=== INFORMATION PROVIDED ===

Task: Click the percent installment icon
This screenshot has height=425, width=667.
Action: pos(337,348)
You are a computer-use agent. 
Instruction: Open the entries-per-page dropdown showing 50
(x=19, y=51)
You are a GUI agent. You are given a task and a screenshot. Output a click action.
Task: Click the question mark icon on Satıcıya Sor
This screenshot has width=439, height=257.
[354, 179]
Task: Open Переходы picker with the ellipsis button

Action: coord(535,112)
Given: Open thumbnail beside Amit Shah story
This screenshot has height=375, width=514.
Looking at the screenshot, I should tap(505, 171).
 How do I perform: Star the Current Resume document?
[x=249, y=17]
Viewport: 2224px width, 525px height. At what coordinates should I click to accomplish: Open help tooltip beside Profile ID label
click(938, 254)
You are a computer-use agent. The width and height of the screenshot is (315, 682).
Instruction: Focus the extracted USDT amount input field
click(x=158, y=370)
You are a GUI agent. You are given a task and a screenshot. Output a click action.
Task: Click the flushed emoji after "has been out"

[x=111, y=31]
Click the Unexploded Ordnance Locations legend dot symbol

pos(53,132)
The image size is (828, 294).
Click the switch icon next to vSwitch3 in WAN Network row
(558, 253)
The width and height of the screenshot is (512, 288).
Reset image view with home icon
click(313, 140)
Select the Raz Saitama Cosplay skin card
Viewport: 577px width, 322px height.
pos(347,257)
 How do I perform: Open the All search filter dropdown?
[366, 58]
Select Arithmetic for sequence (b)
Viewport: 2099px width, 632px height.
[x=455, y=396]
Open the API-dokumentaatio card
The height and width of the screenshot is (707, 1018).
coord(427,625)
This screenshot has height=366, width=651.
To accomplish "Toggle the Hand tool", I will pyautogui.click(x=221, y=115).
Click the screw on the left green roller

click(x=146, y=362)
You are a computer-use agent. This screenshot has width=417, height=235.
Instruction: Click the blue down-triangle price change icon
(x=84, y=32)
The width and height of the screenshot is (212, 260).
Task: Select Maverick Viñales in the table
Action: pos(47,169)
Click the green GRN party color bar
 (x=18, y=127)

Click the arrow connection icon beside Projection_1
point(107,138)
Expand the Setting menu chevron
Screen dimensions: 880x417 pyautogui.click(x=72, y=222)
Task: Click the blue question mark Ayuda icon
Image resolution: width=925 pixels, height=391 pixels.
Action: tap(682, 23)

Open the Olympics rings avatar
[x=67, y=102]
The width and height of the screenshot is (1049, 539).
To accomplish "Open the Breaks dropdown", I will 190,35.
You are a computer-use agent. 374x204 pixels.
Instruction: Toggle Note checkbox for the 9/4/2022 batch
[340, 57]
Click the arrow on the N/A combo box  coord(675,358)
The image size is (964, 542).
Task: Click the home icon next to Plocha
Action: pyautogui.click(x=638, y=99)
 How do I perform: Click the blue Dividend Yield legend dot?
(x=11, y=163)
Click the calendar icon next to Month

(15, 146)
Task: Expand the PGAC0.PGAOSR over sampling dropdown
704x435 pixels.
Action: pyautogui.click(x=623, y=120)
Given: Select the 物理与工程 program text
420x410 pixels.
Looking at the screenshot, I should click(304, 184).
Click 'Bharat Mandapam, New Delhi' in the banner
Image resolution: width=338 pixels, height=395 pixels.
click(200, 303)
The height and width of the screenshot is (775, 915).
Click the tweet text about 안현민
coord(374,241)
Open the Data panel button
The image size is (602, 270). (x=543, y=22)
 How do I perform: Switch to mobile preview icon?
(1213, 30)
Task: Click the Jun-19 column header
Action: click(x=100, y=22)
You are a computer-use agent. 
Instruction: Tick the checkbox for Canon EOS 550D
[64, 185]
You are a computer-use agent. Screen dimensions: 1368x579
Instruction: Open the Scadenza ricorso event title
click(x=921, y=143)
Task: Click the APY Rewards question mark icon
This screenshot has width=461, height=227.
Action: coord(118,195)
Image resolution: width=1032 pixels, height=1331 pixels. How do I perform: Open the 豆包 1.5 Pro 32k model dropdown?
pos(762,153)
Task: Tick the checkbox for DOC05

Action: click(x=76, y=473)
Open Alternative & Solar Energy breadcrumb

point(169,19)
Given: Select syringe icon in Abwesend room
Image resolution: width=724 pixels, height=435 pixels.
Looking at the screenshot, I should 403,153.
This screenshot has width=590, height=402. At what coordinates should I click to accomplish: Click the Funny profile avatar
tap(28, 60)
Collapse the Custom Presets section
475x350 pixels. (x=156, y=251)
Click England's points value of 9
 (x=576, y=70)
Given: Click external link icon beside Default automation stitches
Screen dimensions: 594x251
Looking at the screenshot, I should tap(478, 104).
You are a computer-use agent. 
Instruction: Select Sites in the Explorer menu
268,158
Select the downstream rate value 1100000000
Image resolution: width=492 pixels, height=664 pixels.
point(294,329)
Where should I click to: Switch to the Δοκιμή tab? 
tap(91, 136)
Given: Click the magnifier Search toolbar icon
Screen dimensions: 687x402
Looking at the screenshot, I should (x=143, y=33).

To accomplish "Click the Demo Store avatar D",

===

SET EXERCISE => Write out the data word for word, from the very beginning through the line containing "click(938, 254)", with both ends included.

RESULT OF THIS TASK =>
Task: Click the percent installment icon
This screenshot has height=425, width=667.
Action: pos(337,348)
You are a computer-use agent. 
Instruction: Open the entries-per-page dropdown showing 50
(x=19, y=51)
You are a GUI agent. You are given a task and a screenshot. Output a click action.
Task: Click the question mark icon on Satıcıya Sor
This screenshot has width=439, height=257.
[354, 179]
Task: Open Переходы picker with the ellipsis button

Action: coord(535,112)
Given: Open thumbnail beside Amit Shah story
This screenshot has height=375, width=514.
Looking at the screenshot, I should tap(505, 171).
 How do I perform: Star the Current Resume document?
[x=249, y=17]
Viewport: 2224px width, 525px height. At what coordinates should I click to accomplish: Open help tooltip beside Profile ID label
click(938, 254)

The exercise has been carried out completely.